Una buona scelta, tutto sommato

Una giornata che è stata caratterizzata da un altro incontro che oserei definire cliché: un anziano signore di origini italiane, che vive a Zurigo dagli anni ’70 e che non transige sul cibo. “La vera cucina italiana qui a Zurigo è quella di mia moglie”, afferma con orgoglio. “Non andiamo spesso al ristorante, ma quando lo facciamo, scegliamo sempre lo stesso posto”: la pizzeria tenuta da un amico di famiglia, nella quale si trovano pizza e pasta “buonissimi”, oltre a diverse specialità siciliane fuori carta, che solo i clienti più fedeli hanno l’onore di gustare.

In generale, però, sembra che la qualità che offre Zurigo (e con lei il resto della Svizzera) per quanto riguarda la cucina italiana, sia abbastanza soddisfacente: “Per fortuna qui c’è l’imbarazzo della scelta e con il tempo la qualità dell’offerta è aumentata”, mi dice una signora nata e cresciuta a Zurigo, da genitori italiani. “Ovviamente, non tutti i ristoranti italiani sono allo stesso livello”, aggiunge suo marito, anche lui di origini italiane. “C’è roba scadente anche qua, ma il più delle volte – non sempre, eh! – si rimane piacevolmente sorpresi”. Abbassare le aspettative quindi (forse) aiuta, per non rimanere (troppo) deluse e delusi. 

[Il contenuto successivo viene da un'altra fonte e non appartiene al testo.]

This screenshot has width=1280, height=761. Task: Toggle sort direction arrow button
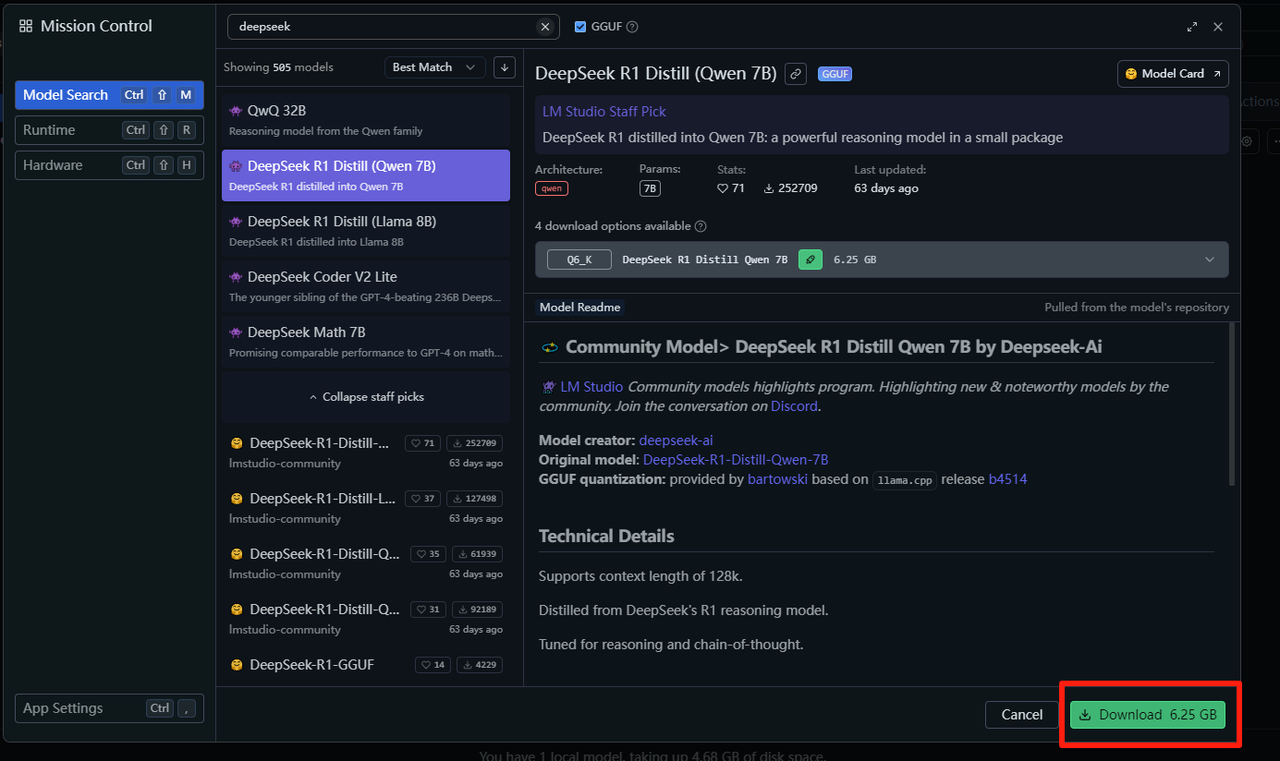(x=505, y=67)
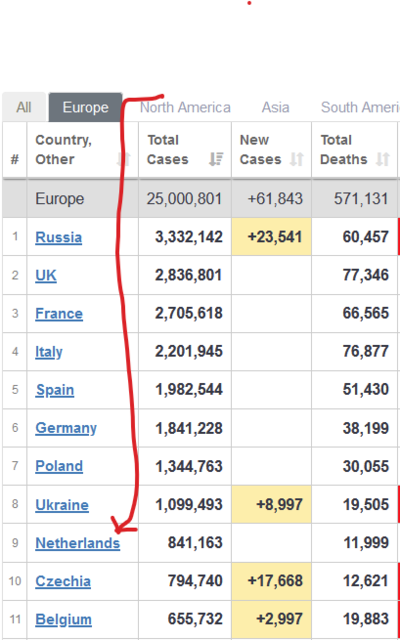Viewport: 400px width, 640px height.
Task: Open the South America tab
Action: coord(360,107)
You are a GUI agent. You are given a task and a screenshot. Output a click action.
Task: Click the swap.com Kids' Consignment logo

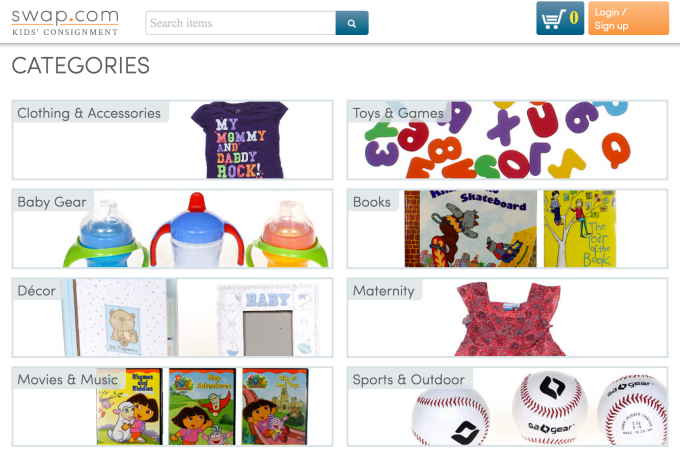[x=65, y=22]
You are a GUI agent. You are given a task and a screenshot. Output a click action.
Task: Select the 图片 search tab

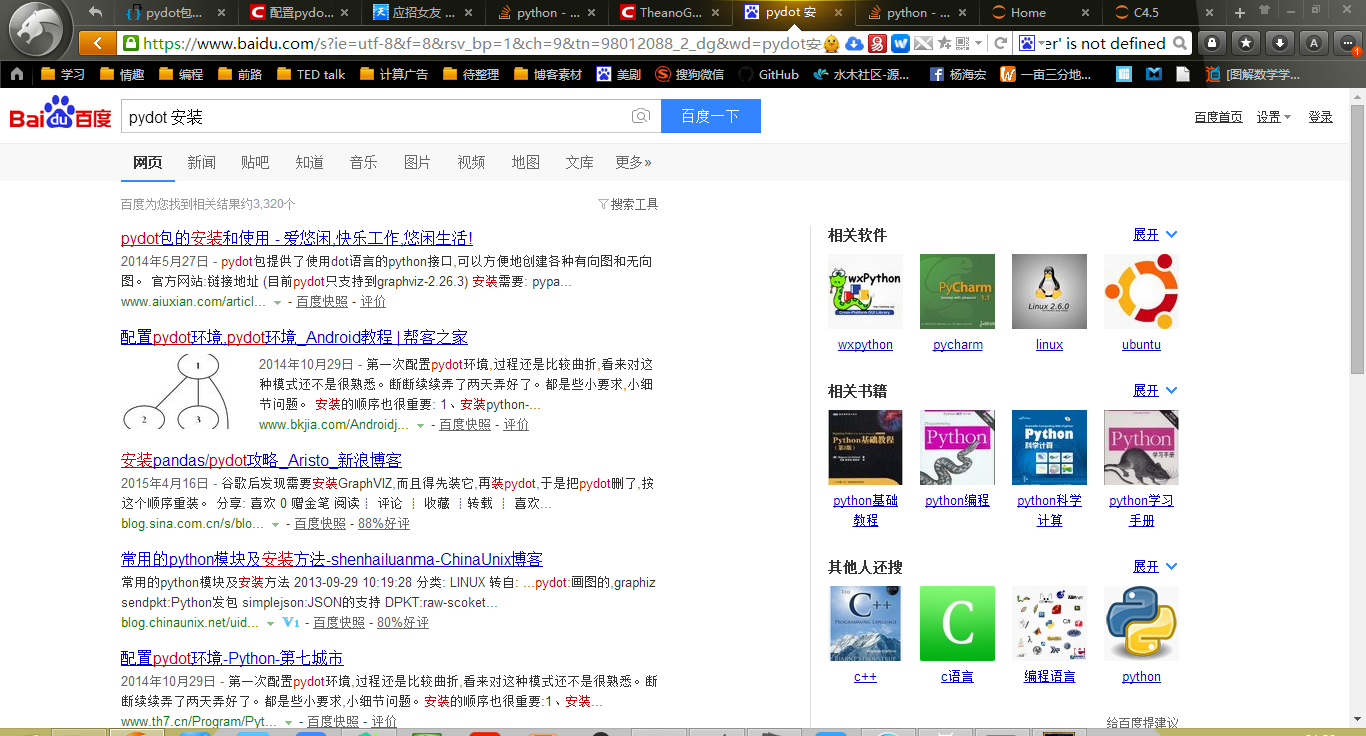click(417, 162)
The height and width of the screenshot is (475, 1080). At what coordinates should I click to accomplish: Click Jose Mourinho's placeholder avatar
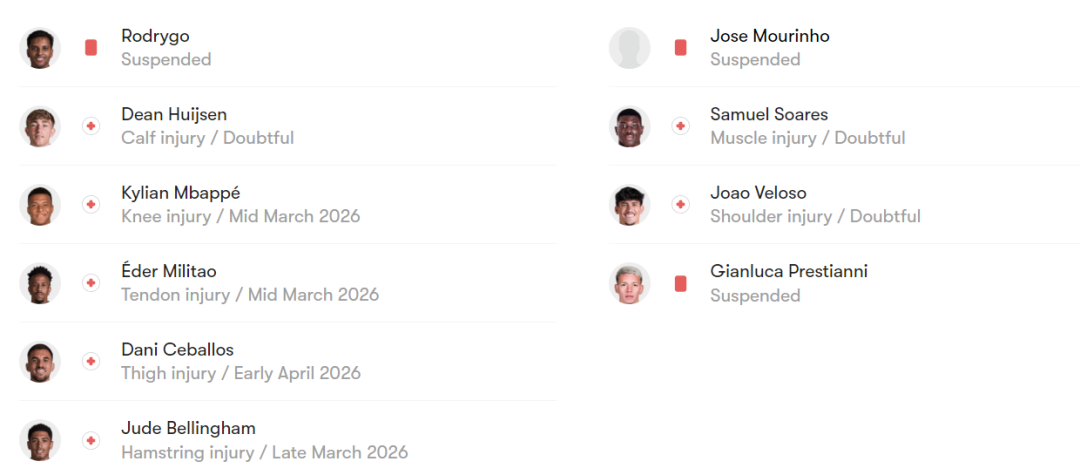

La vicinanza all’Italia non è una garanzia di qualità

Come mai allora, ero partita con l’idea che avrei trovato ad ogni angolo la pizza Casimir? (Se non sapete cosa è il riso alla Casimir, vi lascio scoprire questa… particolare ricetta a questo linkCollegamento esterno). Sarà che ho visto con i miei occhi una coppia di turisti ordinare al ristorante “Due pizze Diavola [con il salame piccante, ndr] e due cappuccini”. Cappuccini che hanno bevuto mentre si gustavano la pizza. O forse perché nel canton Berna ho mangiato alcune delle più assurde combinazioni d’ingredienti con la pasta (la curiosità, ogni tanto, ci fa commettere errori dei quali poi ci pentiamo). Pregiudizi spesso infondati: personalmente conosco ticinesi che ogni tanto, quando si trovano in Svizzera interna, mangiano in ristoranti italiani nei quali affermano di trovare una migliore qualità rispetto ad alcuni locali in Ticino. Non stento a crederlo: la vicinanza con l’Italia non è automaticamente simbolo di qualità. Io, che di italiano ho molto poco, ma che ho vissuto in Ticino per la maggior parte della mia vita, non riesco a mangiare la pizza ovunque (memore di una Quattro Stagioni ordinata in Spagna alla tenera età di 14 anni e che ancora ricordo con grande dispiacere, complici gli asparagi in scatola che ci ho trovato sopra), e la pasta ancor meno. Posso però dirvi che nemmeno in Italia la pizza è buona ovunque (sul podio della vergogna, insieme alla Quattro Stagioni spagnola, si trova anche una Margherita ordinata a Como, oltre a dei tagliolini ai carciofi mangiati in un grotto ticinese).

P.S.

Una cosa che ho notato, consultando i menu di alcuni locali italiani (o Italian sounding?) di Zurigo è la sempre maggiore diffusione di una scelta vegana. Ed è chiaro che una Margherita tradizionale vegana è un ossimoro. Da questo punto di vista, quindi, trovare una pizza condita con il “pollo” vegetale potrebbe essere accettabile. Certo, meno di una pizza rossa con le verdure, ma chi sono io per giudicare?